Illegal marijuana operations are spreading fast in the Southern California desert, now numbering well over a thousand.
Nearby neighbors say they're being terrorized, as operators go to extremes to build and guard their "grows."
After a pit bull attack in late 2019, one couple from Twentynine Palms is wondering why local leaders won’t take the one step that could cut off the grower’s life line.
U.S. & World
“I knew there was a weed farm, a marijuna farm, up the road, and I knew they had pit bulls, but I didn't think much of it,” Amy Tessier said. “As I ran by, one of the pit bulls came charging out from behind the fence and just lunged and bit my legs. It was a really traumatic experience.”
That attack led Tessier and her husband Jeff Taylor to take a closer look at what was happening around them in the city.
"I realized, as time went by and we started to see more hoop buildings and more illegal grows popping up that, I was like, 'Wait a minute, this actually isn’t legal,'" Tessier said.
"Large berms are created in an effort to hide from law enforcement, and hide their activities from neighbors," Taylor explained as he took News4 on a tour of the area.
He pointed out dozens of what the sheriff's department confirms are illegal operations in this part of San Bernardino County, where growing marijuana remains against the law despite the passage of Prop. 64.
That proposition legalized pot in California, but also changed illegal cultivation from a felony to a misdemeanor, with fines of only $500.
“I’ve had people cry to me how they’re terrified, there are grows right next door to them,” Tessier said.
The community is coming together to fight back, charting and reporting these illegal farms to law enforcement. Their "Dragon One Community Watch" drone has captured images of more than 120 of these operations.
“I’m not scared anymore, I’m angry,” Tessier said. “I want to protect our community for them, for my children, for all the people in this community."
"It's a huge problem, and I don’t think everyone grasps the magnitude of it.”
There are some typical signs of illegal operations, the community group has learned, One sign is hoop houses where the marijuana is grown, often behind fences covered in dark fabric.
In Twentynine Palms, city water is often readily available near other signs of the operations.
"You can see that this location is being supplied by city water because there is a municipal water box right there on the property," Taylor said, pointing out various grow sites since busted by law enforcement. "And that's how this pot farm was being fed by city water."
Twentynine Palms Water District is looking into ways to do something about those illegal growers legally pulling water into their systems.
“I think one of the things we’ve done is gone to members of the legislature in order to seek legislation that would allow us to deny service, based on some of these practices in these remote areas,” said Adan Ortega, spokesperson for the Twentynine Palms Water District.
But cutting off the water supply is complicated, he said, citing health and safety. Neighbors have expressed concern that these illicit operations are draining the water supply, but Ortega says that's not the case.
"There’s been such water use reductions since the end of the last drought and that has not occurred."
The district provided documents to the I-Team, comparing 2013 to 2020, which show a decline in gallons used.
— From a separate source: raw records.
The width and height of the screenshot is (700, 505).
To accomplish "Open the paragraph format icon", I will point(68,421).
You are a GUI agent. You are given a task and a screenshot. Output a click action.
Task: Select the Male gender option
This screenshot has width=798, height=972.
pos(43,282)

Ortega maintains cutting off supply could create bigger problems.
"In cases where the service is cut off, some of those folks will go and steal it," Ortega said. "They will steal it by rupturing a pipeline in a remote area and by inserting a valve to divert the water."
It's an argument that annoys Taylor and Tessier.
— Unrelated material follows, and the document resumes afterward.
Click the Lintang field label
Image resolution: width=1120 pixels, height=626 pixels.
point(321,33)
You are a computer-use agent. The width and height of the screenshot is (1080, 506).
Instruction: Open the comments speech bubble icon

"They’re in the business of water and their business is booming right now," she said.
San Bernardino County now officially counts more than a thousand illegal grow operations, and the sheriff's department suspects there are hundreds more, making it difficult for law enforcement to keep up.
"A state of emergency from the state level would absolutely provide resources for us," said San Bernardino County Supervisor Dawn Rowe.
"It could be funding, it could be manpower, it could be help with the legal system."
Tessier thinks the solutions should be easier to come by.
"We all know California has a lot of laws and lots of rules, right?" she said. "So let’s use the rules and laws and the fines that they charge all these nice tax paying citizens, and let’s start putting those on the people that are breaking the rules."
Until then, the community of Twentynine Palms is meticulously tracking these illegal operations, sharing images and coordinates with the San Bernardino County Marijuana Enforcement Team. Together, they’re determined to protect the desert for generations to come.